**Dataset records**
+++
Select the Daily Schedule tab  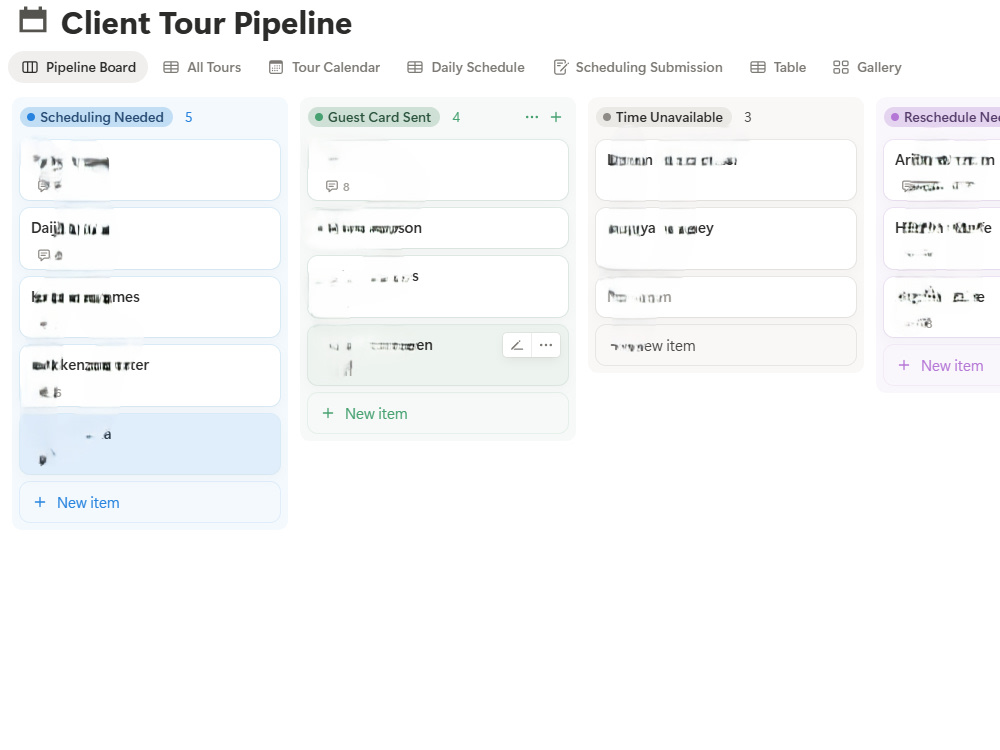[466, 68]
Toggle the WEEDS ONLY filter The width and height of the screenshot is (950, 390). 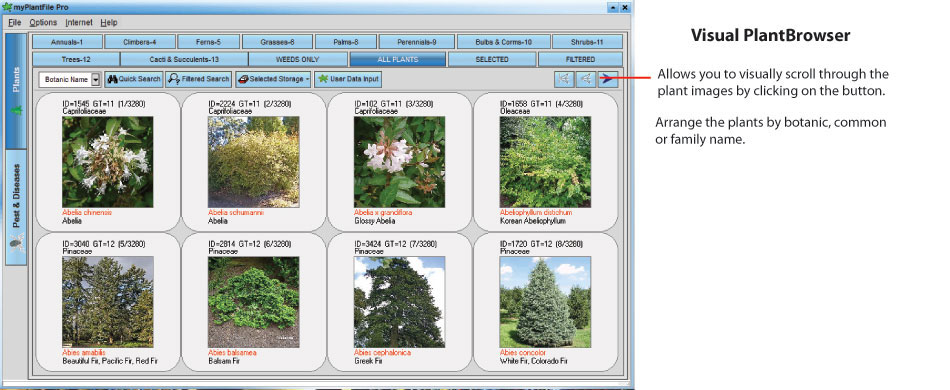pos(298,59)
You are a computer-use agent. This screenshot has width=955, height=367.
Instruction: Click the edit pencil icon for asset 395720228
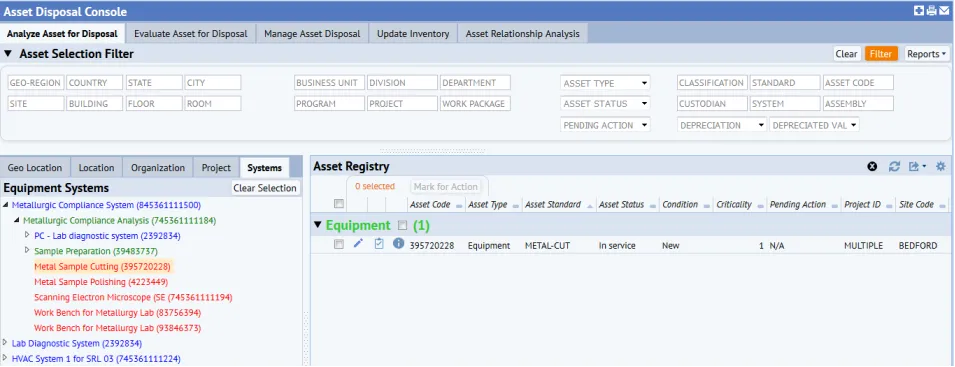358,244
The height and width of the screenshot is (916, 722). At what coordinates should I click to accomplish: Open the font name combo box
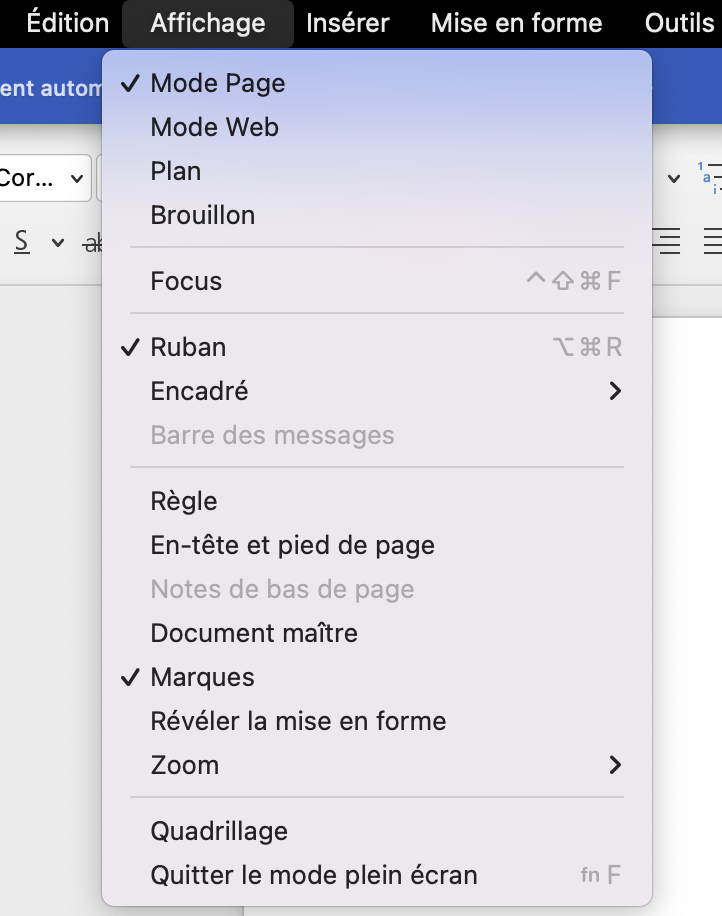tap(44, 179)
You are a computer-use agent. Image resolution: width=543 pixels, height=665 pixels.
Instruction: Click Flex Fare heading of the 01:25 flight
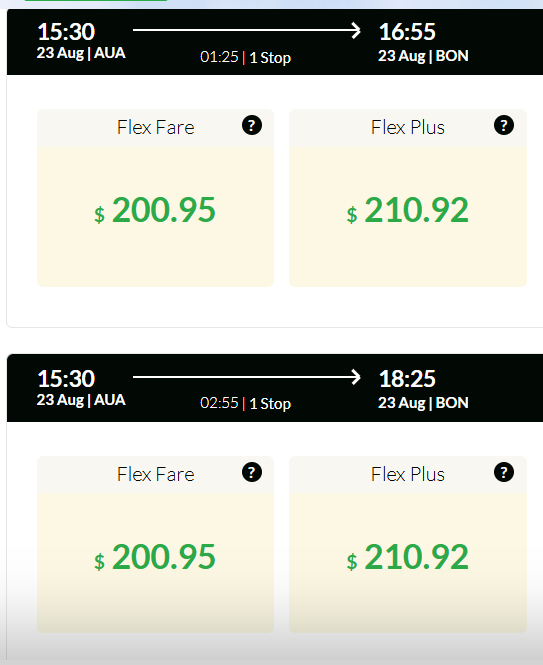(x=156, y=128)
+++
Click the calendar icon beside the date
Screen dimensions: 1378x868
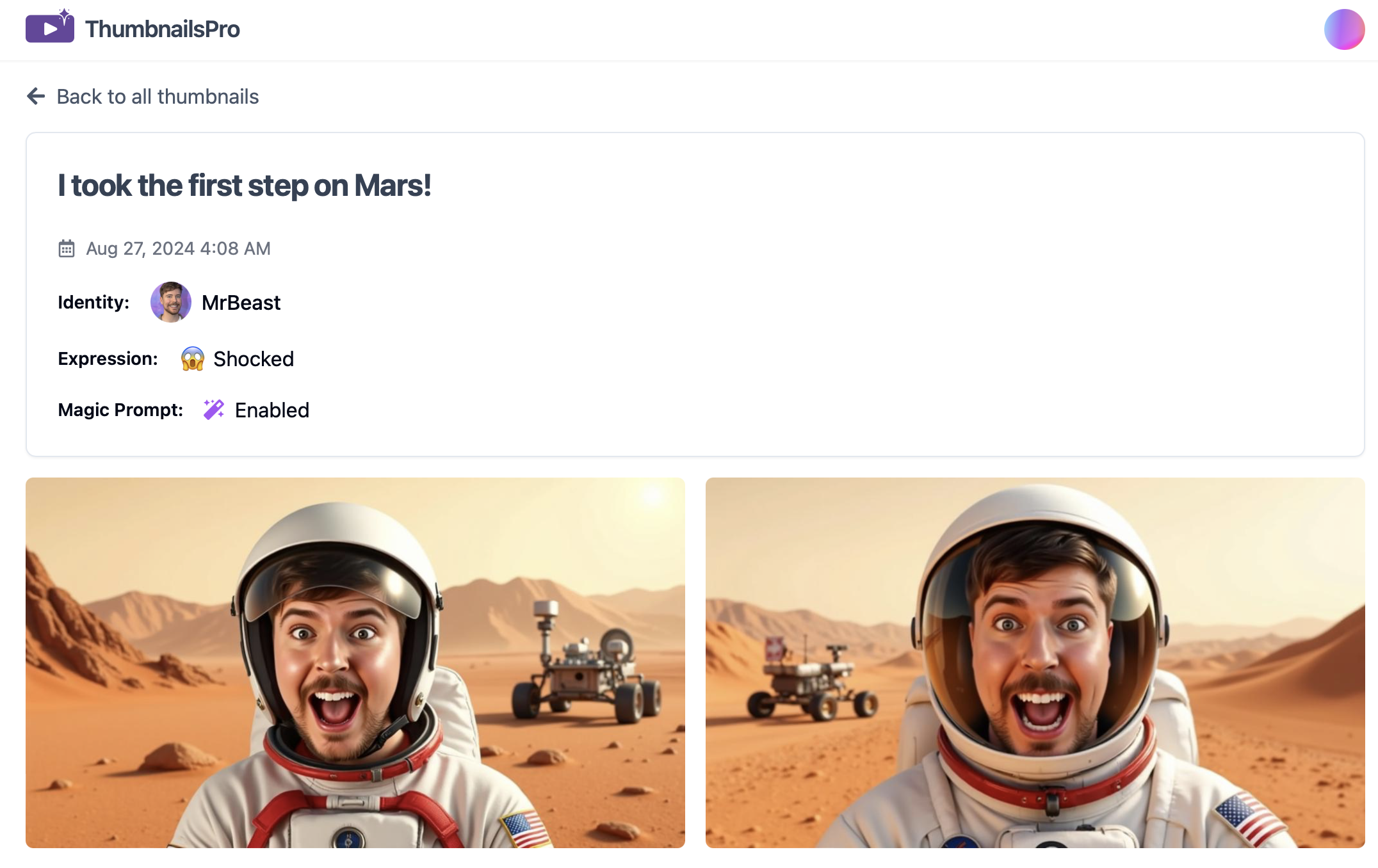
+++
Scan the material above for the string "computer". Return each line where it occurs.

**Task response**
You are a computer-use agent. This screenshot has width=955, height=367.
You are a computer-use agent. Image resolution: width=543 pixels, height=665 pixels.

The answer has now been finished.